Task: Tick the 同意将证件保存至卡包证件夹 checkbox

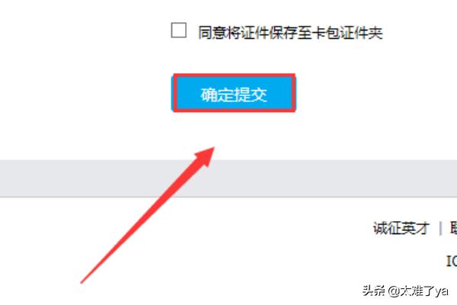Action: pos(179,31)
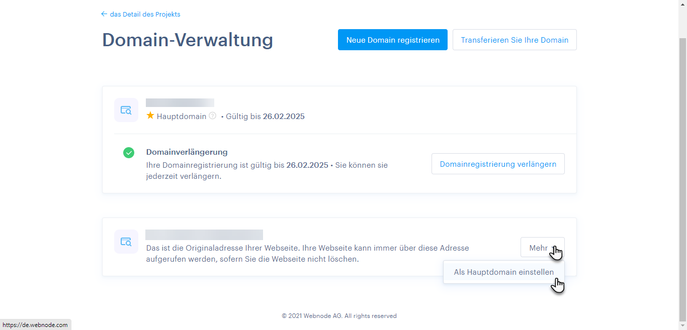
Task: Click the domain icon in the original address card
Action: click(126, 242)
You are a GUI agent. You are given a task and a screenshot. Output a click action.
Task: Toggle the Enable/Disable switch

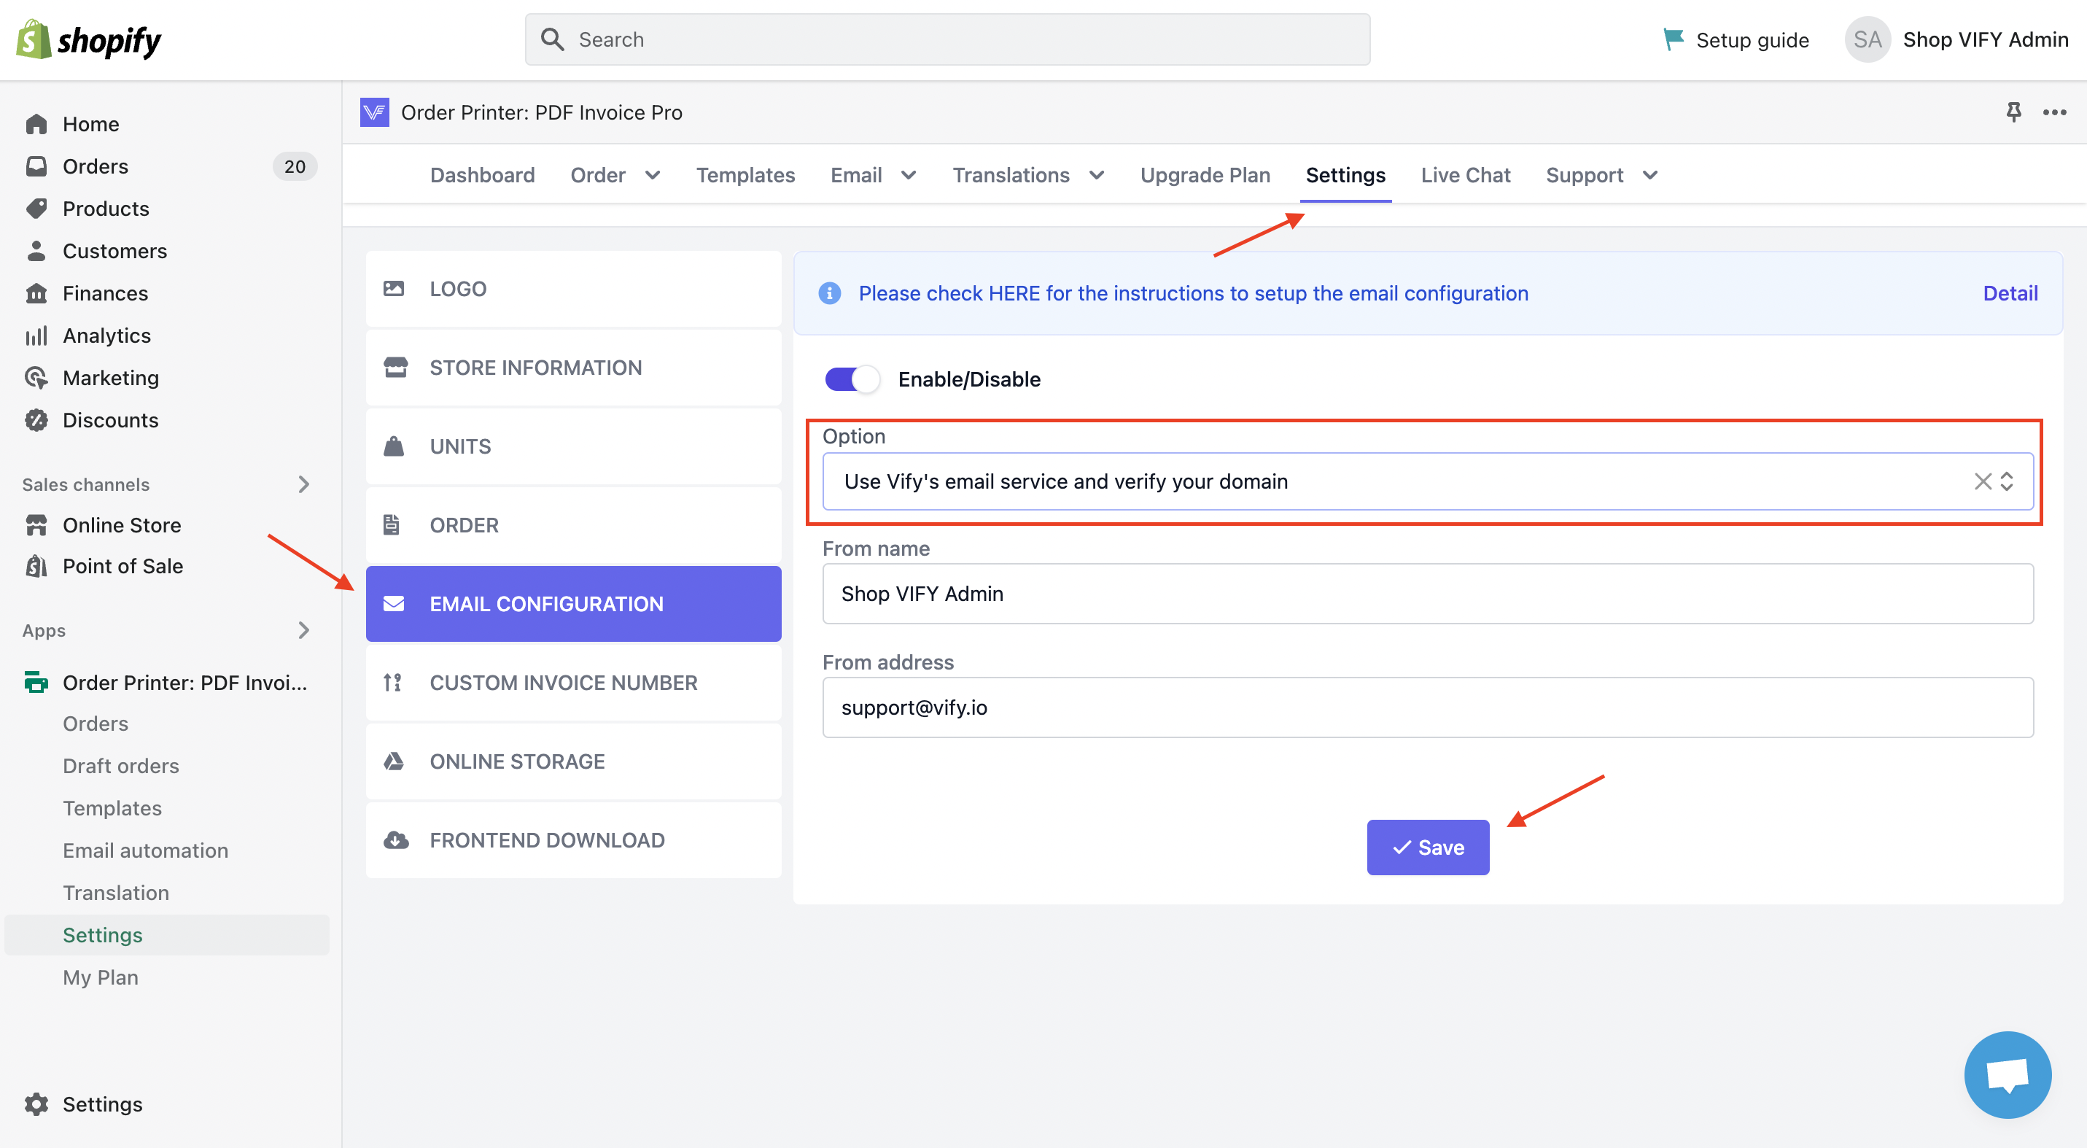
######
_PROMPT_
Rewrite the entries above, replacing "switch" with "slider" and leaving everything else unchanged. Leave out the pictures.

_TASK OUTPUT_
Task: Tick the 同意将证件保存至卡包证件夹 checkbox

Action: pos(179,31)
Task: Click the domain icon in the original address card
Action: click(126, 242)
You are a GUI agent. You are given a task and a screenshot. Output a click action.
Task: Toggle the Enable/Disable slider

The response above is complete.